Am 01.11.2011 um 18:58 schrieb Steffen Märcker:
Hi,
I am currently working on an XML to object mapping library. I came up with
an early version for a project, since I had to map weird/complex/poor XML
files. I'm in contact with Stephané Ducasse about a planned Pharo port.
He suggested to ask here for your opinions and ideas on this DSL/library.
SimpleXO consists of two parts, a Smalltalk Builder API that constructs a
parser object and a non-Smalltalk syntax meant for external binding
configuration. This post is on the API.
SimpleXO uses two concepts: types and mappings. A type describes how to
construct an object. It is configured with a class, a constructor and
mappings. A mapping defines which type a set of nodes is mapped to. The
nodes are given by a expression similar to XPath.
Short Example:
<geo id="1">
<rect>
<pos x="2" y="3" />
<width>4</width>
<height>5</height>
</rect>
</geo>
"Smalltalk'ish way:"
builder := SimpleXOParserBuilder new.
(builder defineElement: 'Rect')
class: 'Rectangle'; "given as string to postpone resolving"

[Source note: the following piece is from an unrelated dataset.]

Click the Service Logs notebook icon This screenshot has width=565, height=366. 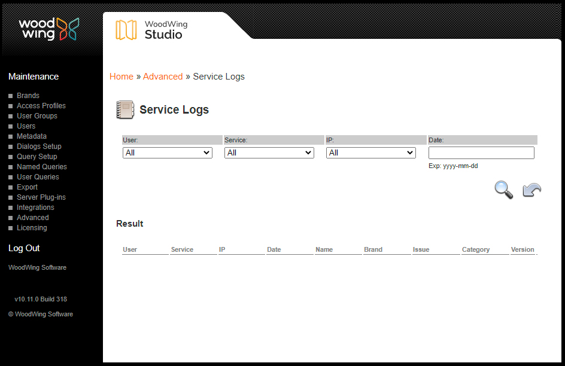point(125,110)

mapPath: ('pos' /@ 'x') toType: 'Int';
mapPath: ('pos' /@ 'y') toType: 'Int';
mapPath: ('width') toType: 'Int';
mapPath: ('height') toType: 'Int';
mapPath: (AnyNodeTest /@ 'id') toType: 'Int'.

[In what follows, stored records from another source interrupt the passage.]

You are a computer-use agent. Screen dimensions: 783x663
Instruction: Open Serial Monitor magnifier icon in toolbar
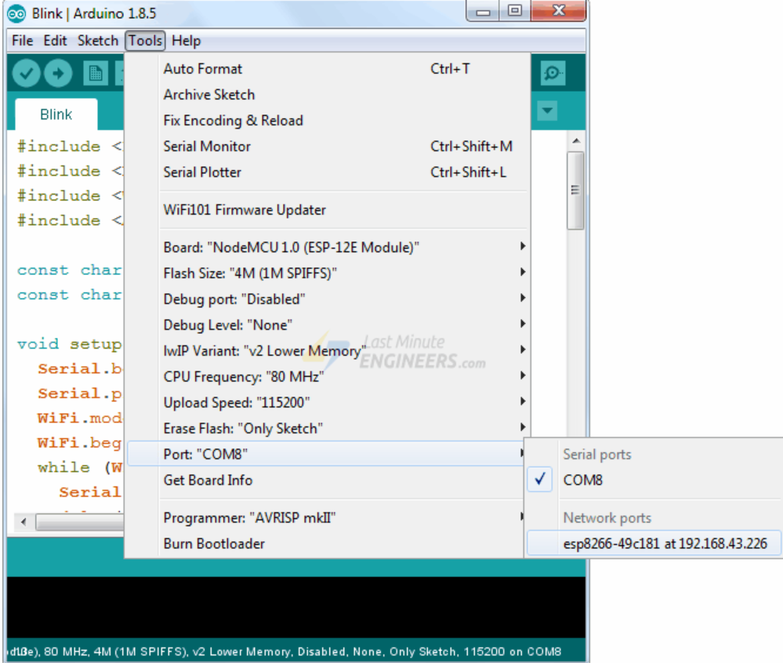[553, 74]
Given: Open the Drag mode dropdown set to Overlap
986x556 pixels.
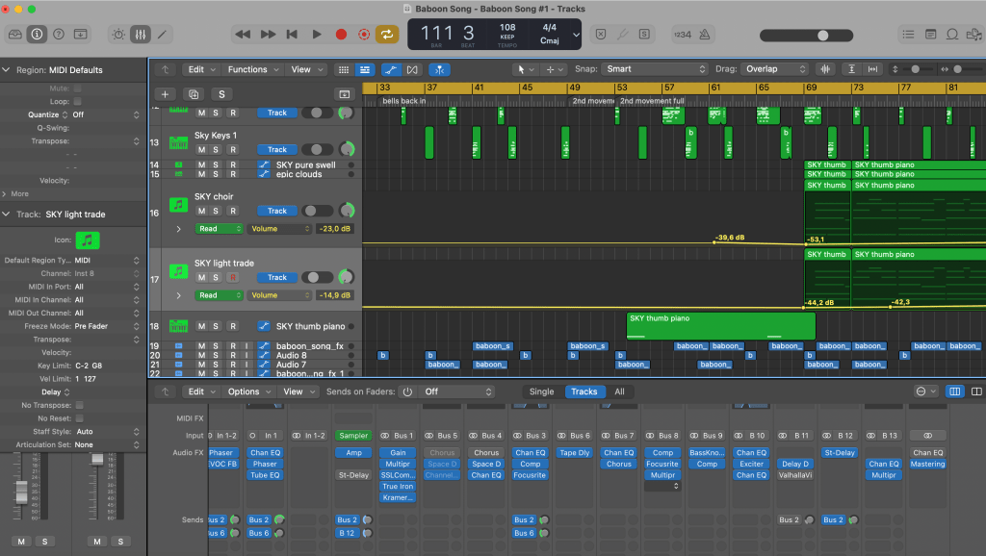Looking at the screenshot, I should 774,69.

(builder defineCData: 'Int')
class: 'Integer';
constructor: #fromString:.
parser := builder buildParser: 'rect'.
parser mapNode: xmlNode.
"this gives the following object:"
(Rectangle new)
x: 2; y: 2;
width: 4; height: 5.
Actually we see two kinds of types: element and cdata. The only difference is that
elements are constructed using an unary constructor and cdata with a one-argument message
that is sent with the string-value of the current node. Of course, SimpleXO supports id
resolving, collecting values and tokenizing attribute values. You can find further
information on
https://wiki.aleturo.com/alpha/simplexo:start
I don't know the simpleXO stuff. But something came to my mind:
I would be really careful to get the mental mapping right in first place before mapping
the XML :) Your coarse dimensions are element and cdata. Cdata is associated with
primitive types. But then in your "width" mapping you map an element to a native
type. That makes only sense if this a convenient way of writing it.

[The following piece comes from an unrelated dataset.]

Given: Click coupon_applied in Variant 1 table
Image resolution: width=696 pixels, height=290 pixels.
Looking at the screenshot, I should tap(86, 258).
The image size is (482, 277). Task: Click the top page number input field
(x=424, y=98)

Basically I would rather think of the schema types SimpleType and ComplexType instead of
element and cdata. Or as primitive and complex/composed type. Element in XML can be both a
SimpleType and a ComplexType.
If you then map SimpleType to primitive classes (e.g. Integer) and ComplexType to complex
classes (e.g. Rectangle) then you might think that the "width" case is a
problem. Well, it isn't really a problem. What you actually map is not
width -> Int
but
width / text() ->Int
text() retrieves the text nodes from an element. And voila your mapping is straight again.
To make your example above valid again you would need to add auto coercion meaning your
mapping is still SimpleType -> primitive and ComplexType -> complex type. So
width -> Int
=> ComplexType -> primitve
*coerce widht to SimpleType by adding /text()*
=> width/text() -> Int
If we solve the SimpleType -> SimpleType case what's about the ComplexType ->
ComplexType case? From your example I cannot see if this all is supposed to support
recursion.
As we fixed the mapping we should be able to map
mapPath: ('width') toType: 'Rectangle';
Now we have the ComplexType element width mapping to ComplexType Rectangle. Everything
needed now should be a type lookup that includes all elements created via defineElement:
and defineCData:
hope this adds something,
Norbert